_Stated goal a_:
Quote the fishing forum thread between "Been Running muddy" and "foot. A chance of showers and thunderstorms.", inclusive.

_Provided passage_:
• • • • • • •

# MOB



## sometimesfisher (Oct 3, 2011)

Any recent reports on Quintana beaches? Is the Brazos swollen? How's SLP?

Sent from my moto z3 using Tapatalk


----------



## goinpostal3 (Jul 2, 2004)

Been wondering the same thing. 
Hopefully someone has some updates.


----------



## Duckchasr (Apr 27, 2011)

Nfamob!
Been Running muddy for a while now.

https://water.weather.gov/ahps2/hydrograph.php?wfo=hgx&gage=wcbt2&prob_type=stage&source=hydrograph

WOHOO:rybka:

*TODAY* Southeast winds 5 to 10 knots. Seas 2 to 4 feet. *TONIGHT* Southeast winds 5 to 10 knots becoming south after midnight. Seas 2 to 3 feet. *FRIDAY* Southeast winds around 5 knots. Seas 2 feet. *FRIDAY NIGHT* South winds 5 to 10 knots becoming southwest after midnight. Seas 1 to 2 feet. *SATURDAY* Northwest winds 5 to 10 knots becoming southeast in the afternoon. Seas 1 to 2 feet. A chance of showers and thunderstorms. *SATURDAY NIGHT* Southeast winds 5 to 10 knots. Seas 1 foot. A slight chance of showers and thunderstorms. *SUNDAY* Northeast winds around 5 knots becoming southeast in the afternoon. Seas 1 foot. A chance of showers and thunderstorms.

I might get to break away Fri. am still sporty.


----------



## sharkchum (Feb 10, 2012)

The Brazos has been at the top of the banks for months. We need a couple months without rain.


----------



## Rburcaw (Jul 13, 2014)

I’m sitting in my beach house just past access 5 and it’s still nasty out there. Not many fisherman and the ones that are here aren’t catching anything. I’m beginning to think we are really in a “dead zone”!


----------



## Duckchasr (Apr 27, 2011)

Went down to Bryan beach on 6/28 whole beach from river to jetty was yohoo colored. Closer to jetty water a little better. At this time can't really get to MOB unless you go in back of dunes not sure legality of that. Beach front eroded away near mouth, water to the dunes. Caught couple of undersized red and black drum and 4 whitting with fresh dead closer toward jetty.


----------



## sometimesfisher (Oct 3, 2011)

**** that's disappointing to hear. But appreciate the report nonetheless.

Sent from my moto z3 using Tapatalk


----------

• • • • • • •

_Dataset records_:
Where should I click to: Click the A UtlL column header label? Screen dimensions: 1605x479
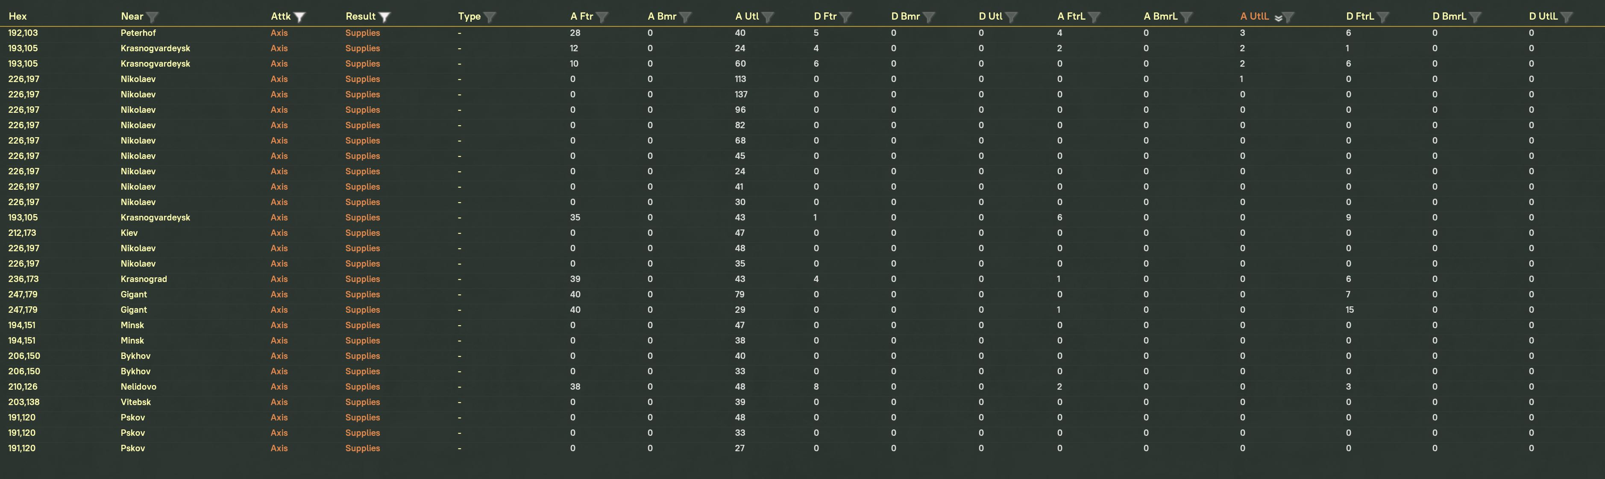(1254, 17)
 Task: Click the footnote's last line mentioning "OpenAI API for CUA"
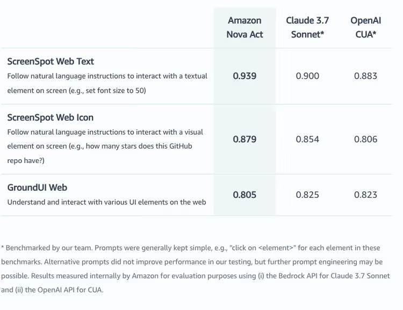52,290
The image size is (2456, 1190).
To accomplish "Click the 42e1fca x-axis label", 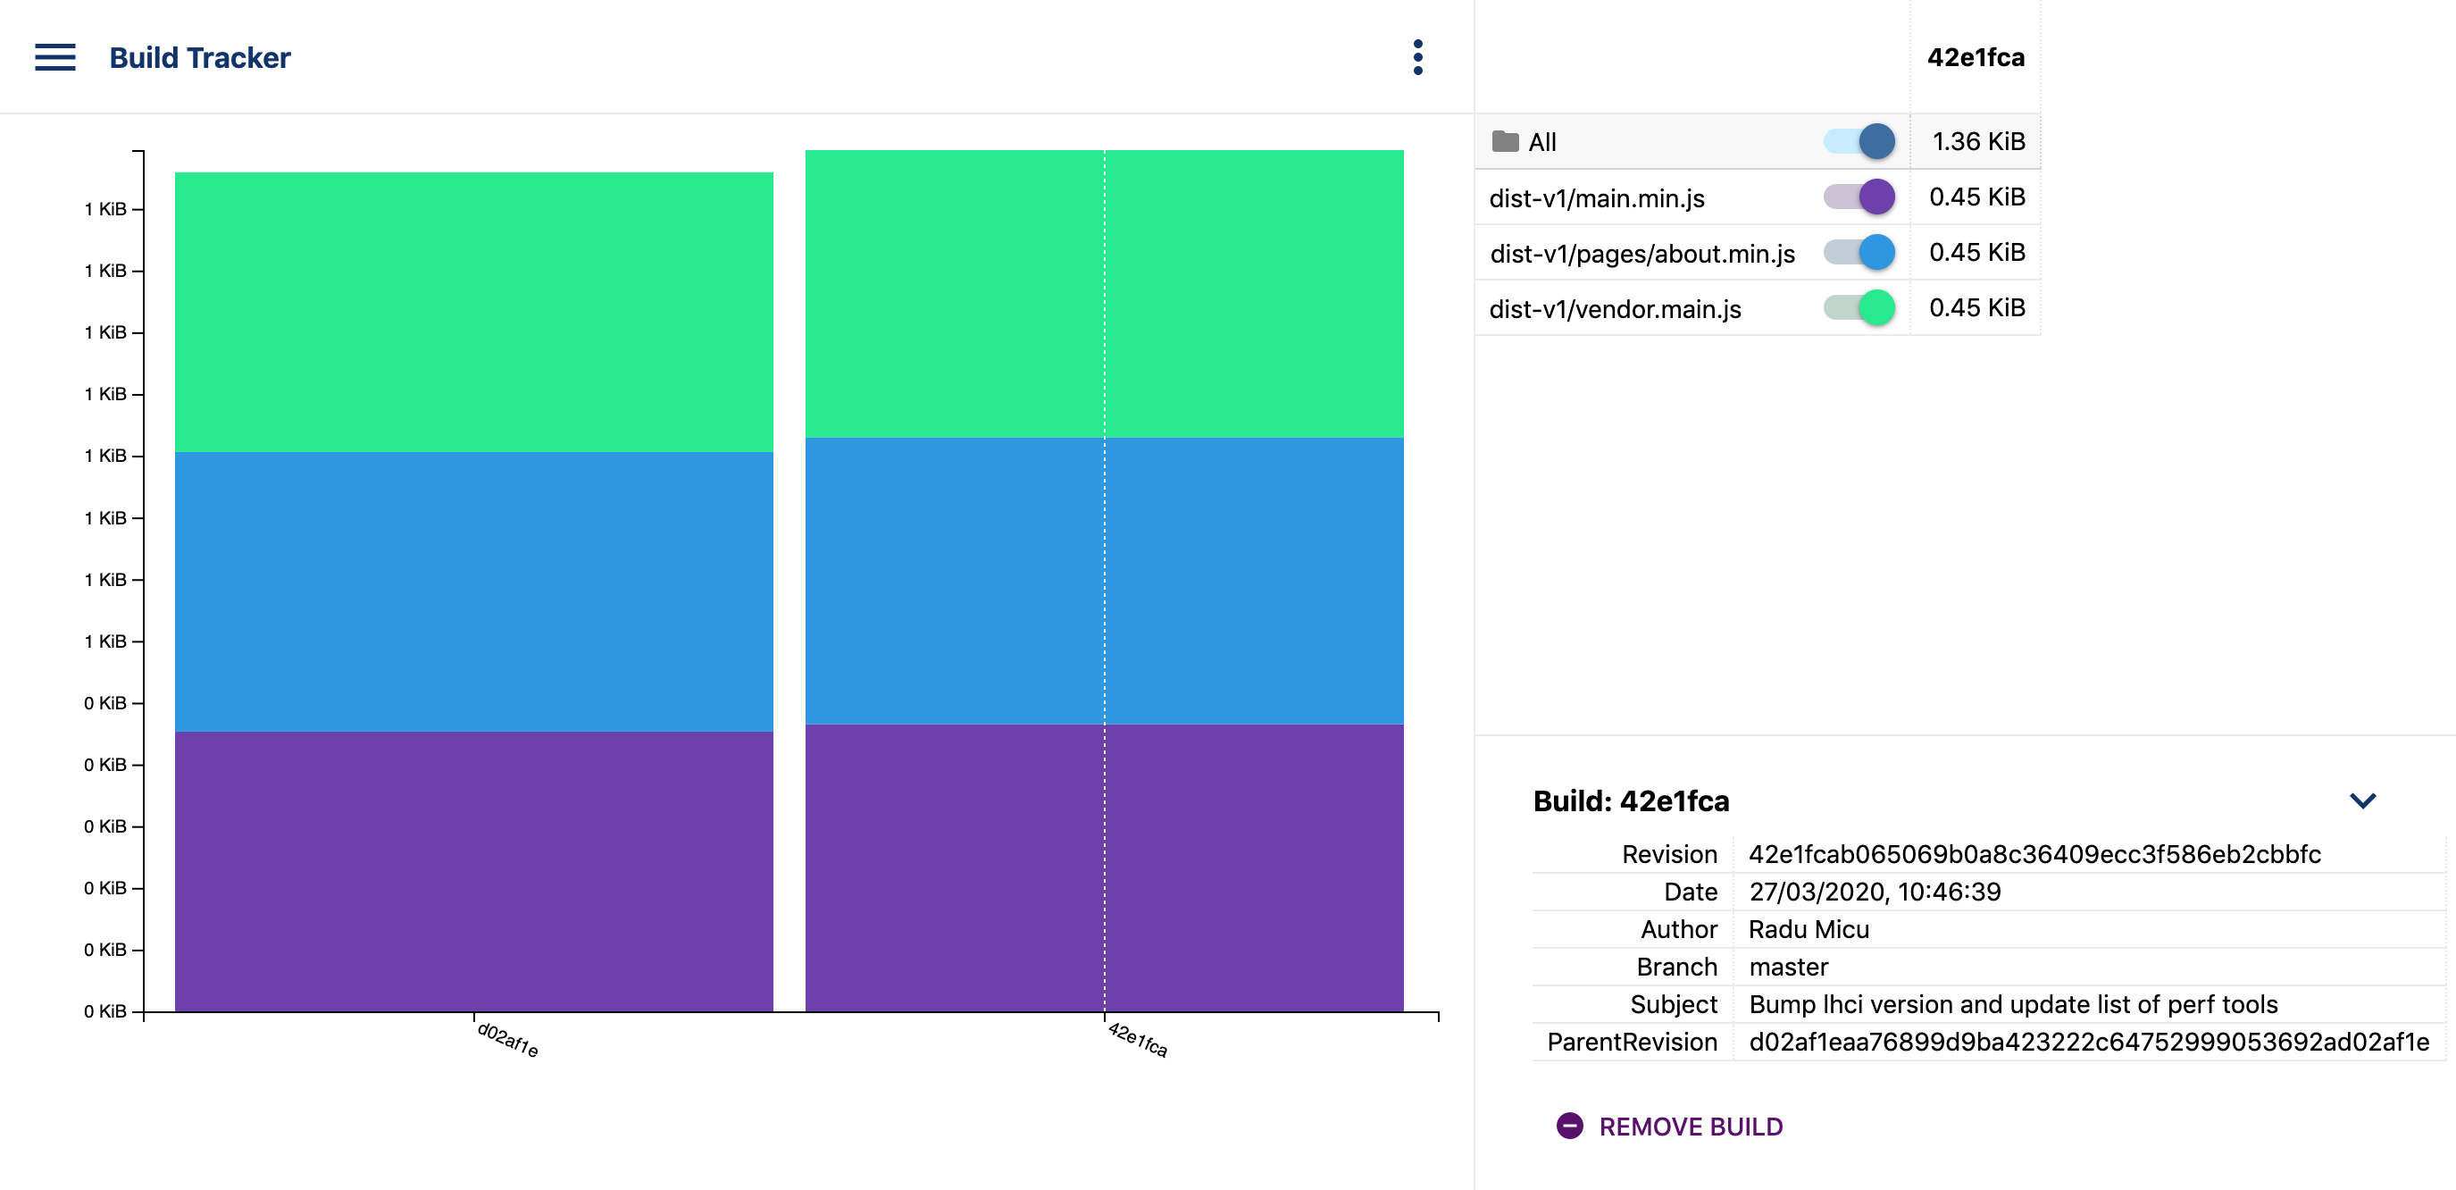I will [1137, 1039].
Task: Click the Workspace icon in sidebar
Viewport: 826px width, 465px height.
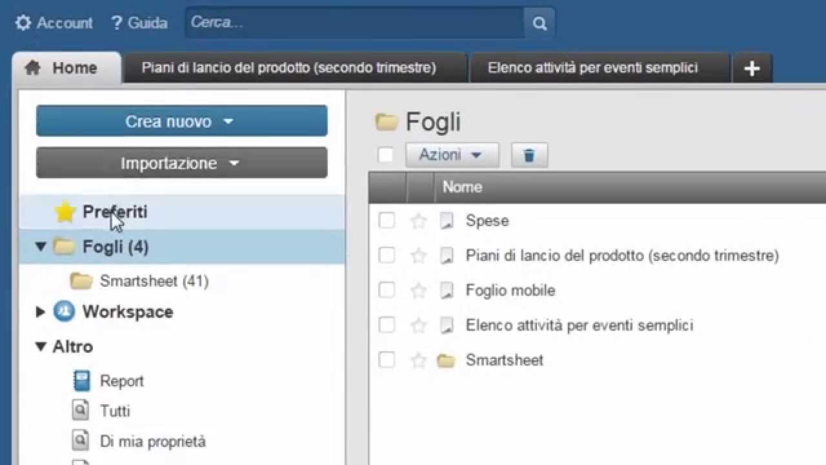Action: click(64, 312)
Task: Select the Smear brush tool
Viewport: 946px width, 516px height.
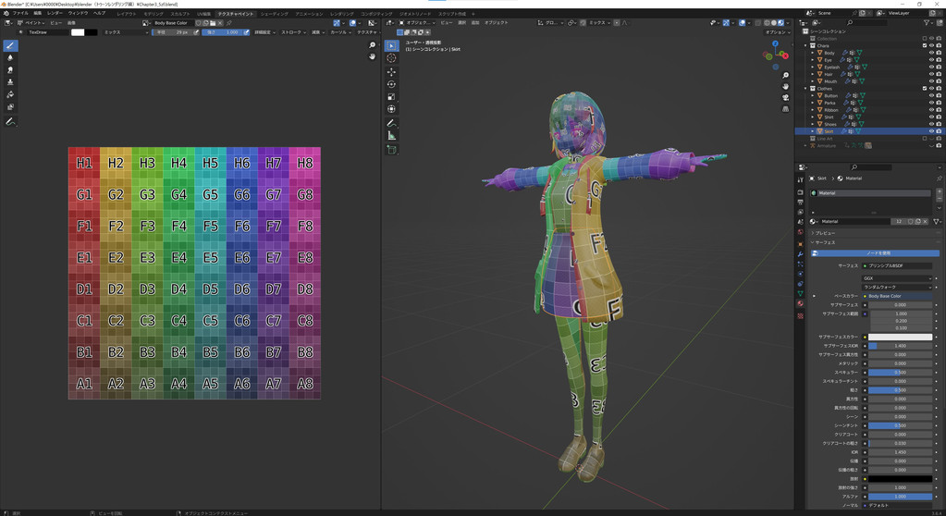Action: (x=10, y=70)
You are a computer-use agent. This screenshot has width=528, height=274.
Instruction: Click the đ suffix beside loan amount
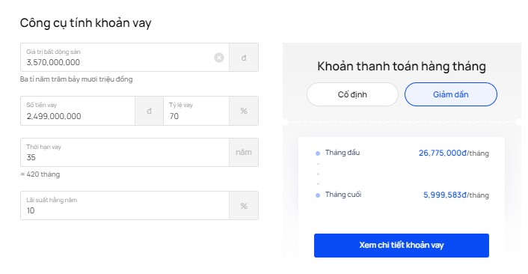pyautogui.click(x=149, y=111)
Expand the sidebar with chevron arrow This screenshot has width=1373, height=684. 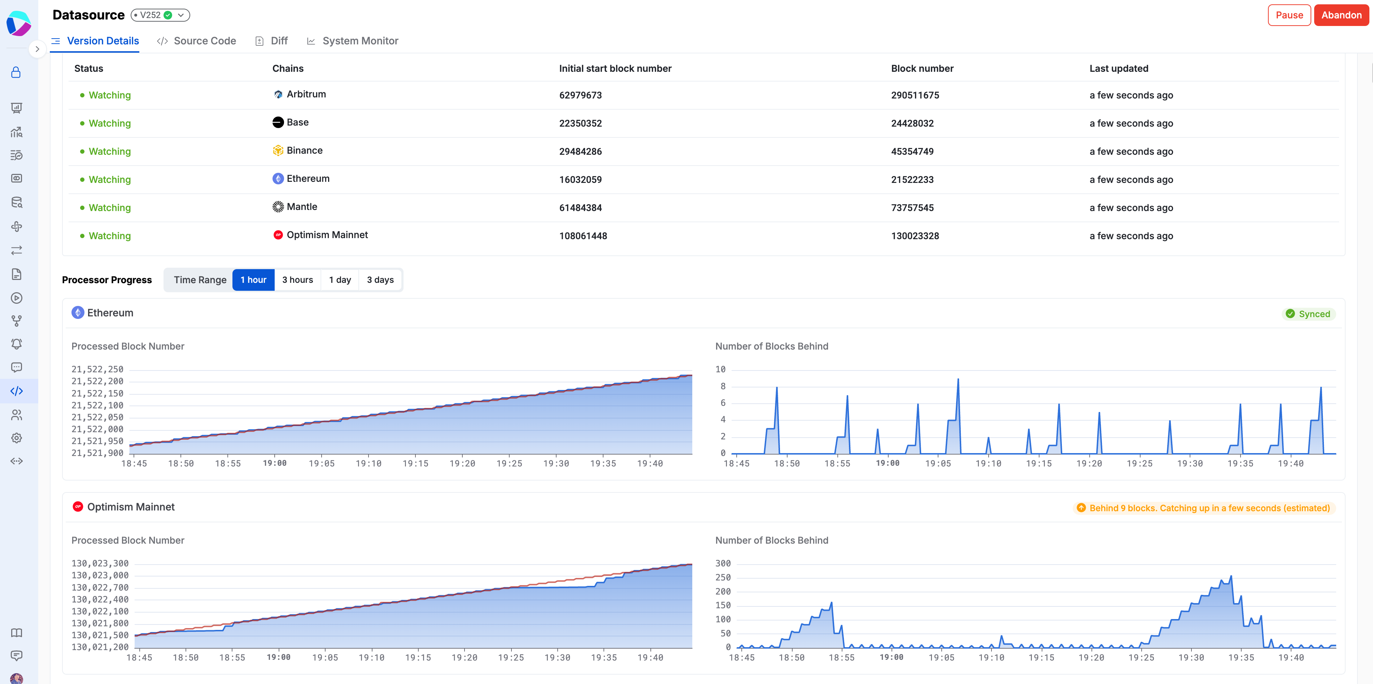37,49
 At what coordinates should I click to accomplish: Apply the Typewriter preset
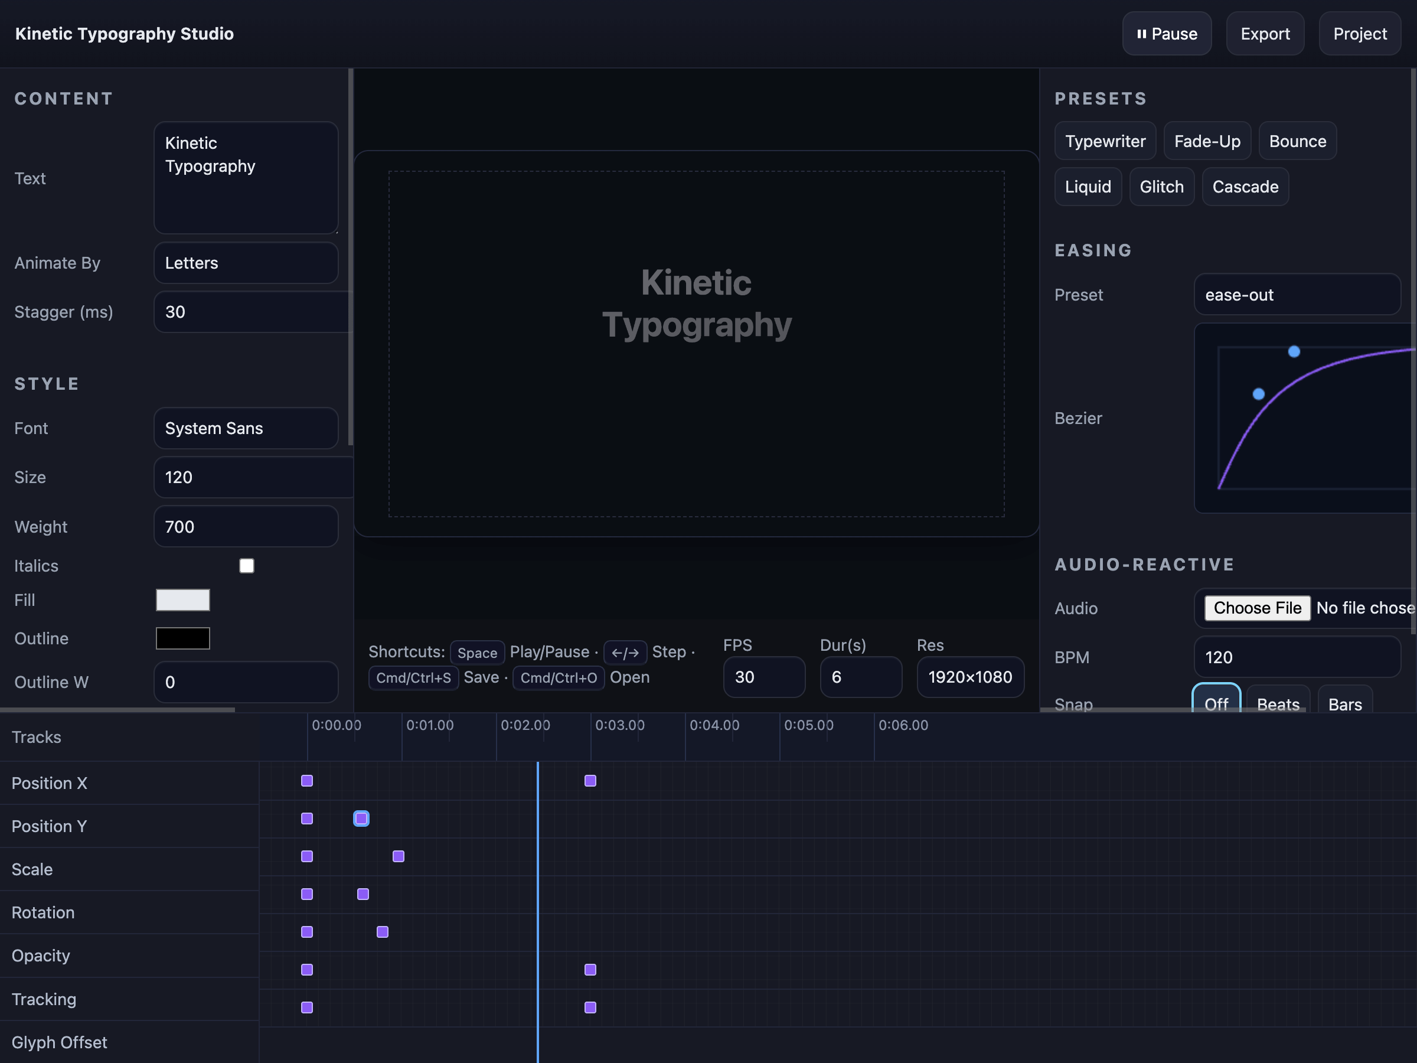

• • • • • • •

_Stated goal b_:
Filter the records down to each line that includes the string "Task", matching case.

_Written reply a_:
Been Running muddy for a while now.

https://water.weather.gov/ahps2/hydrograph.php?wfo=hgx&gage=wcbt2&prob_type=stage&source=hydrograph

WOHOO:rybka:

*TODAY* Southeast winds 5 to 10 knots. Seas 2 to 4 feet. *TONIGHT* Southeast winds 5 to 10 knots becoming south after midnight. Seas 2 to 3 feet. *FRIDAY* Southeast winds around 5 knots. Seas 2 feet. *FRIDAY NIGHT* South winds 5 to 10 knots becoming southwest after midnight. Seas 1 to 2 feet. *SATURDAY* Northwest winds 5 to 10 knots becoming southeast in the afternoon. Seas 1 to 2 feet. A chance of showers and thunderstorms. *SATURDAY NIGHT* Southeast winds 5 to 10 knots. Seas 1 foot. A slight chance of showers and thunderstorms. *SUNDAY* Northeast winds around 5 knots becoming southeast in the afternoon. Seas 1 foot. A chance of showers and thunderstorms.

_Written reply b_:
 Task: Click the footnote's last line mentioning "OpenAI API for CUA"
Task: Click the Workspace icon in sidebar
Task: Select the Smear brush tool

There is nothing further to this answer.